*SUPPLIED TEXT*:

Last week was a wild week for tech stocks, with the Nasdaq Composite Index and the Dow Tech Index flirting with correction territory. Time to panic? Hardly.
Let’s look at Zoom. Like a lot of leading tech stocks, it took a hit last week. Of course, Zoom also reported that it made more money in May, June, and July than it did in all of 2019. Sure, tech stocks may be overvalued, but there are plenty of Work Tech companies like Zoom with solid fundamentals and increasing demand. Consider the plight of a growing company like Slack, which fell almost 20% in after-hours trading at one point last week, even as the company lifted its full-year outlook and posted record sales. Really?
Everybody’s nerves are raw right now, especially with the wild ride of the U.S. presidential election and the continuing COVID-19 uncertainty. Stay positive. There’s lots for Work Tech to be optimistic about.
Here are just two causes for optimism to begin with:
- There are 10 unicorns that filed to go public in August, including Asana in Work Tech. Collectively, these companies have raised $30 billion and are valued at $224 billion.
- Crunchbase showed almost $19 billion in global venture funding in August, with $11 billion invested in rounds above $100 million. That includes two newly-minted Work Tech unicorns — Rippling and Lyra Health.
Additionally, The Starr Conspiracy’s Work Tech Index is trading up 1.5% as of this recording this Monday morning. The Work Tech Index is composed of the top 25 work tech public equities, companies like ADP, SAP, Oracle, and others. As investors seek to recover losses from the tech sector last week, we’re seeing positive movement this morning.
Work Tech companies ask us (literally) every day, “What should we be doing in marketing right now?” The answer is straightforward. You have to W.O.R.K. Wake up. Own up. Ramp up. Keep it up. Check out a short video on Bret Starr’s LinkedIn profile that highlights a few reasons we feel it’s time to take action.
As we like to say around here, let’s get to work.

Saved data entries
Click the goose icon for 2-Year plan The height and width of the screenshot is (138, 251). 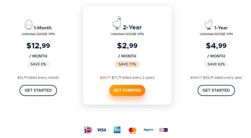(x=117, y=23)
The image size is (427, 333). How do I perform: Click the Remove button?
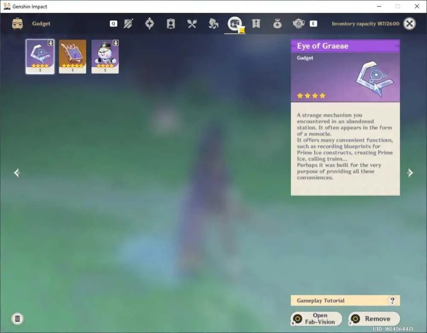pos(374,318)
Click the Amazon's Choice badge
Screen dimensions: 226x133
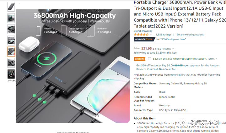tap(144, 39)
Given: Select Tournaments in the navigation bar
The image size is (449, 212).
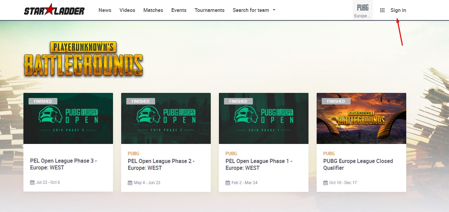Looking at the screenshot, I should pyautogui.click(x=209, y=10).
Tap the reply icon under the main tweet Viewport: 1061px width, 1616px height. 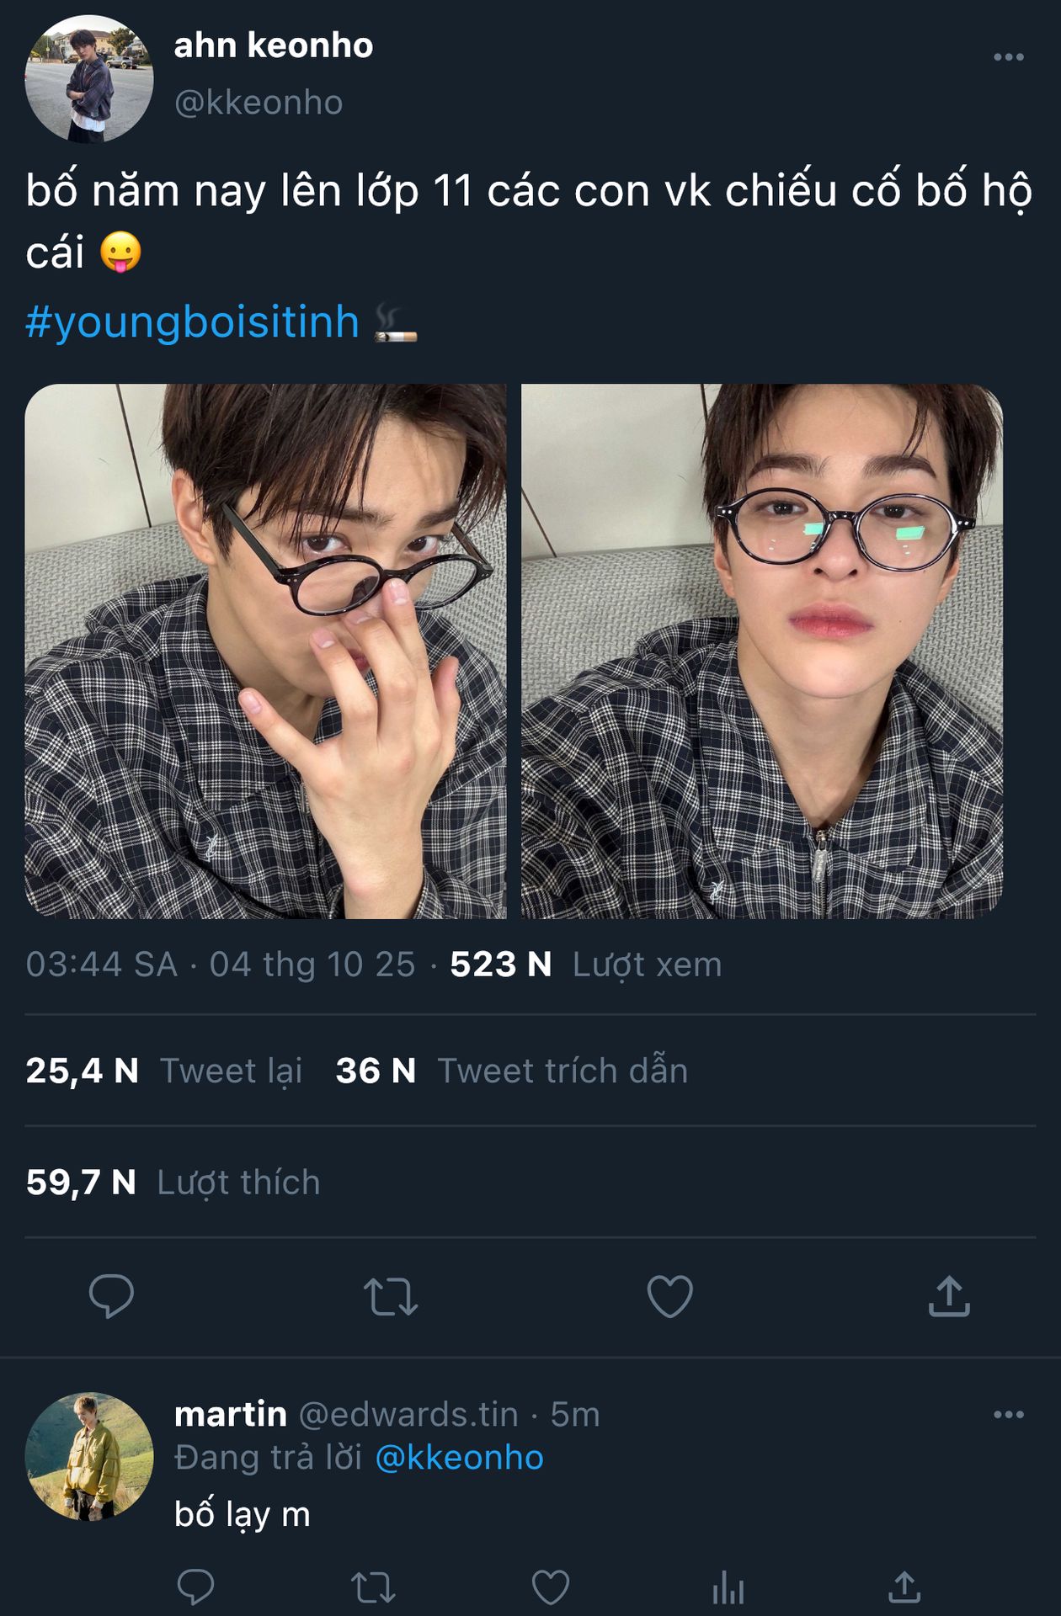coord(111,1296)
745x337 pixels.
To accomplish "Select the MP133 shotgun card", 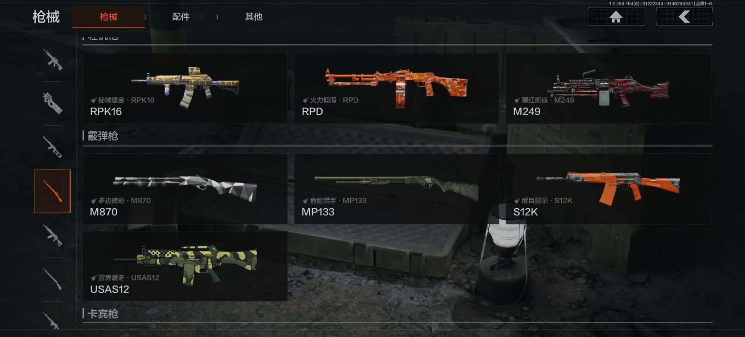I will tap(397, 189).
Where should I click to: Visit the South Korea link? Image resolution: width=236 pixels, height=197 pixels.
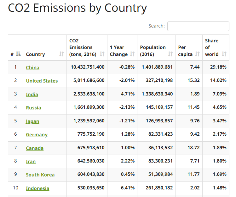tap(40, 175)
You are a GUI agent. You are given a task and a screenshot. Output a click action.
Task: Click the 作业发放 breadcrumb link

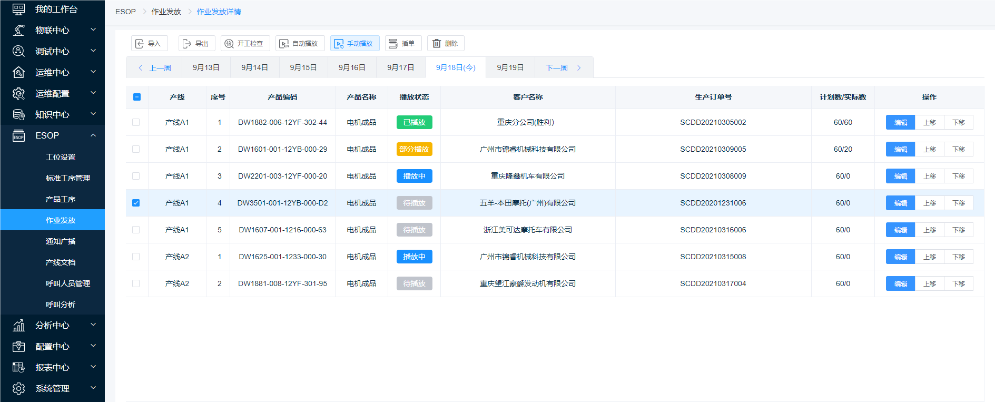[166, 12]
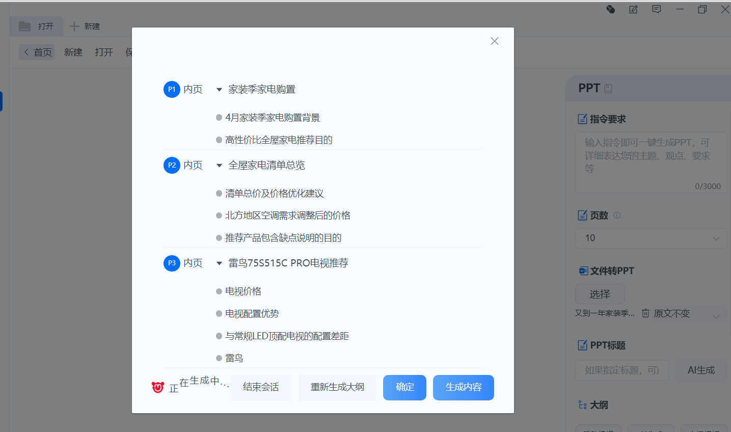
Task: Collapse the 全屋家电清单总览 section
Action: point(219,166)
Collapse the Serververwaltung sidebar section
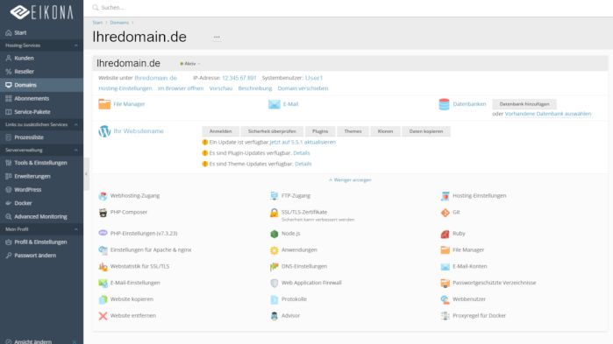Image resolution: width=613 pixels, height=344 pixels. click(x=75, y=151)
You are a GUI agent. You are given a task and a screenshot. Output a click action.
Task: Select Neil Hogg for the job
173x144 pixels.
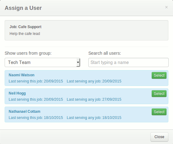tap(159, 94)
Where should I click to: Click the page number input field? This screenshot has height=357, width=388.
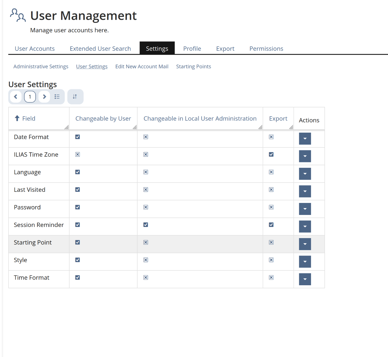point(30,97)
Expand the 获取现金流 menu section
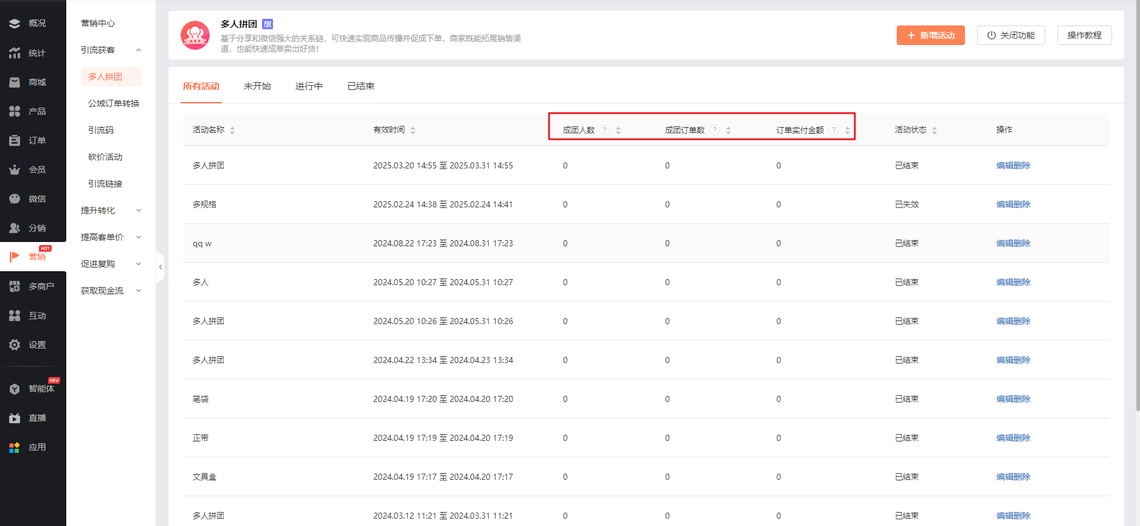This screenshot has width=1140, height=526. pos(139,291)
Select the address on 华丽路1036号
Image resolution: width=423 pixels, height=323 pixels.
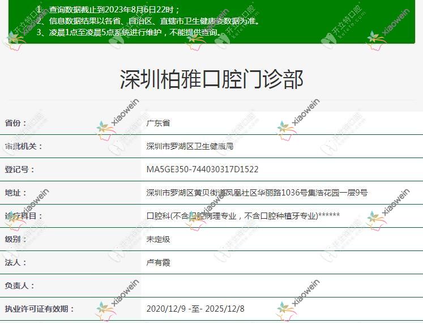pos(257,193)
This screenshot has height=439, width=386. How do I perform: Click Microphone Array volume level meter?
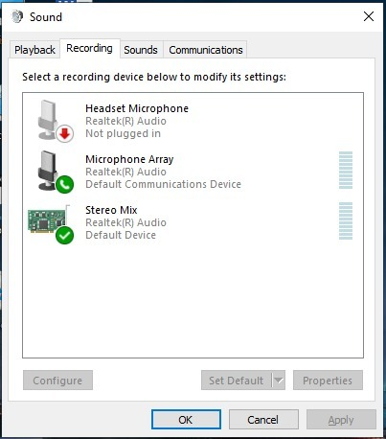346,171
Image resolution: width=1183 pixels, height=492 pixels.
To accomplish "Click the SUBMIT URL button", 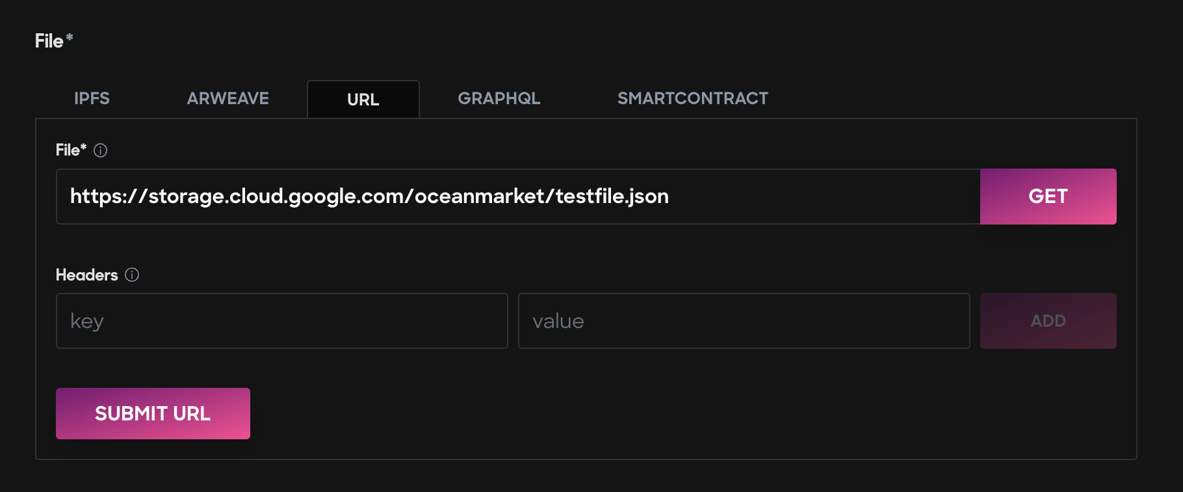I will click(153, 413).
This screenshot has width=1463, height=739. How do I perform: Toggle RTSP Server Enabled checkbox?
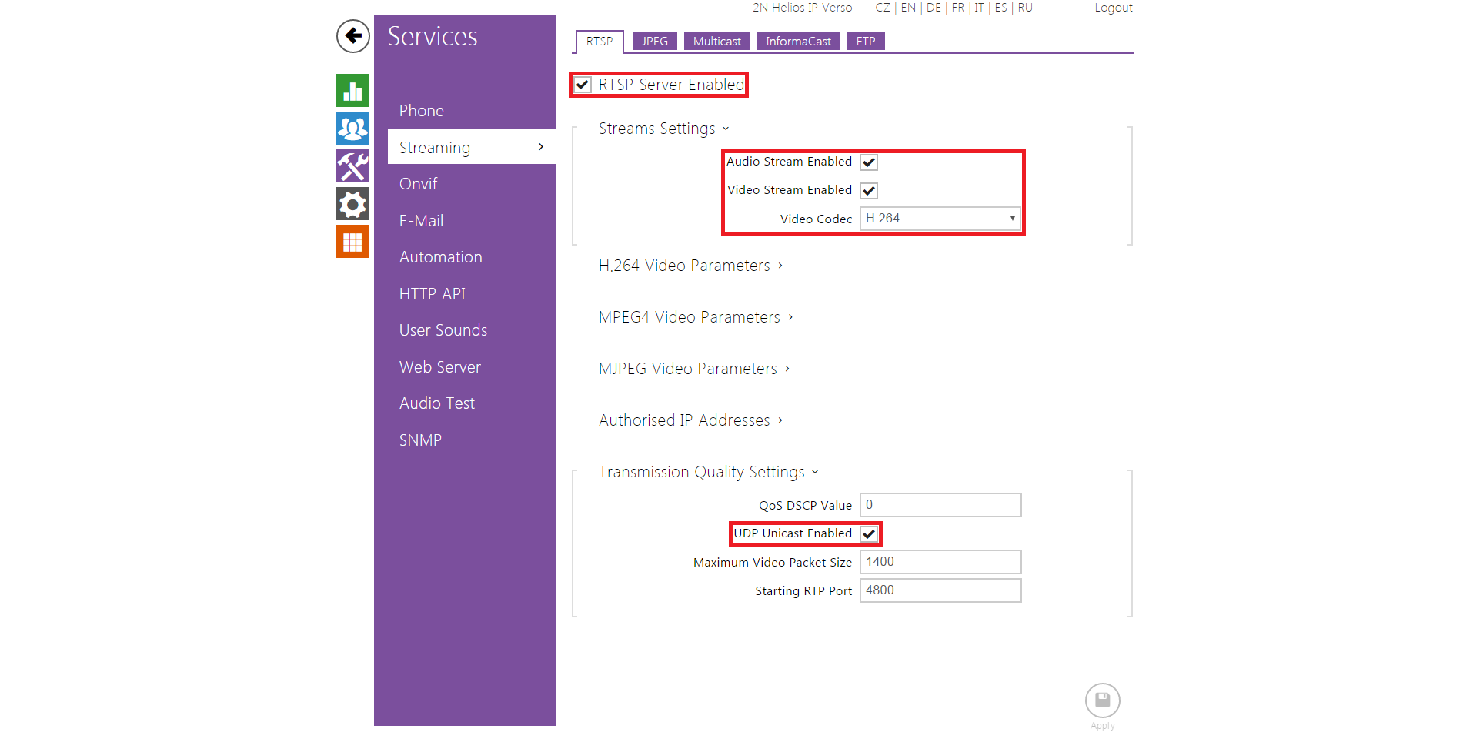coord(583,85)
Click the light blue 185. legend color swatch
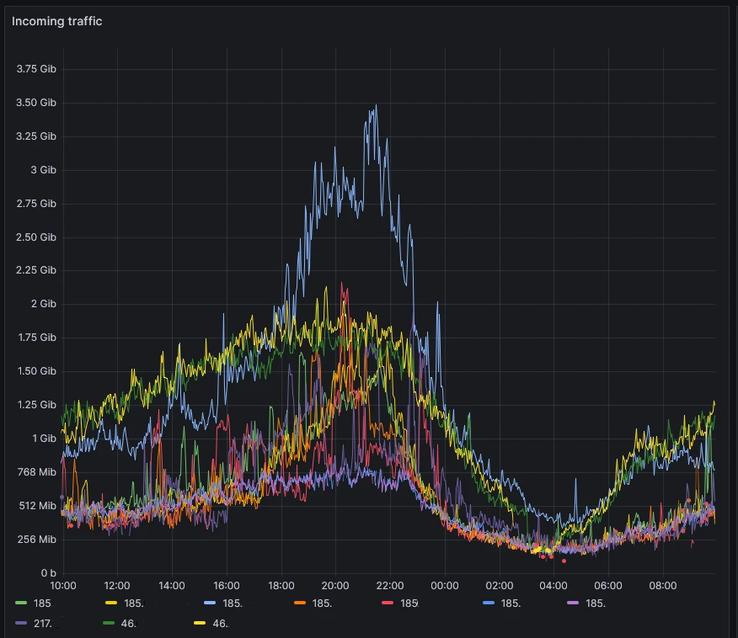The height and width of the screenshot is (638, 738). pyautogui.click(x=209, y=603)
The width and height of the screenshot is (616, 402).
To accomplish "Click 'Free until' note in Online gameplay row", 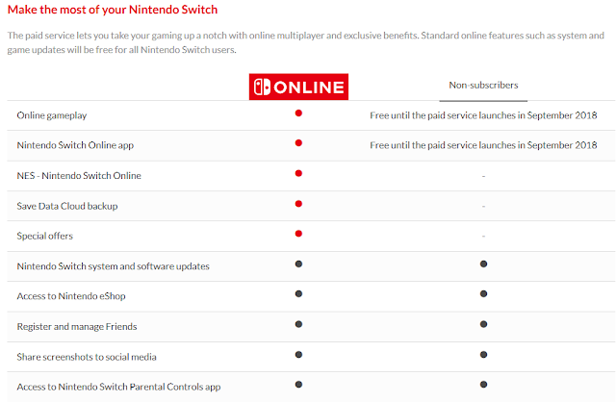I will 483,115.
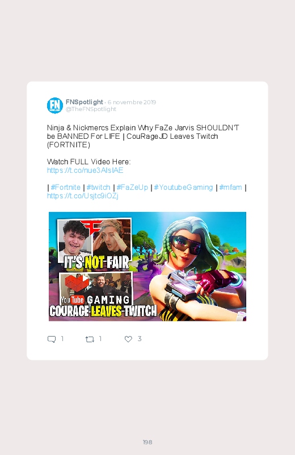
Task: Click the #mfam hashtag
Action: (x=231, y=187)
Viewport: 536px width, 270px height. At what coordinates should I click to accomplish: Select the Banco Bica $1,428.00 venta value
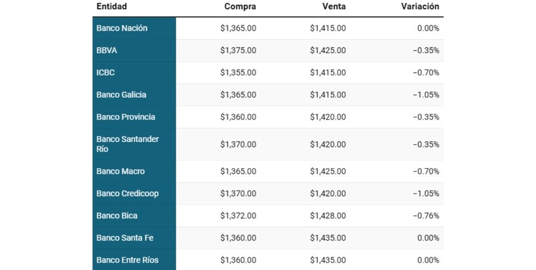coord(328,216)
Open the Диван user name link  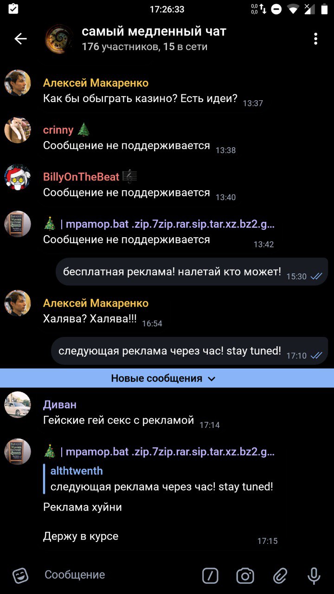pyautogui.click(x=60, y=405)
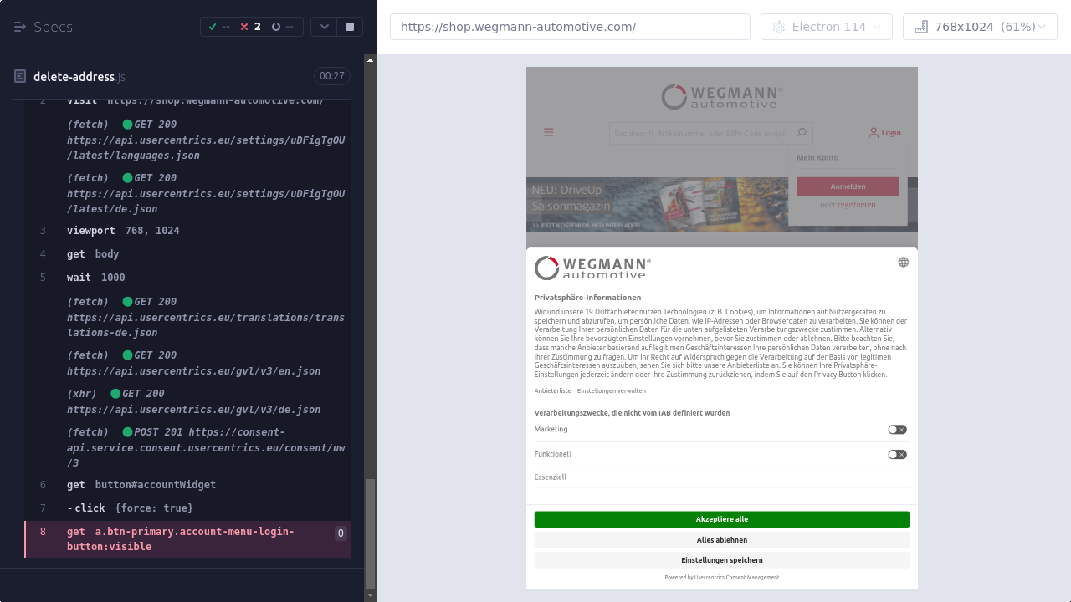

*WORK ITEM*:
Reproduce the part of the Work Tech market commentary starting with "Let’s look at" and going on through "be optimistic about.".

*EXERCISE OUTPUT*:
Let’s look at Zoom. Like a lot of leading tech stocks, it took a hit last week. Of course, Zoom also reported that it made more money in May, June, and July than it did in all of 2019. Sure, tech stocks may be overvalued, but there are plenty of Work Tech companies like Zoom with solid fundamentals and increasing demand. Consider the plight of a growing company like Slack, which fell almost 20% in after-hours trading at one point last week, even as the company lifted its full-year outlook and posted record sales. Really?
Everybody’s nerves are raw right now, especially with the wild ride of the U.S. presidential election and the continuing COVID-19 uncertainty. Stay positive. There’s lots for Work Tech to be optimistic about.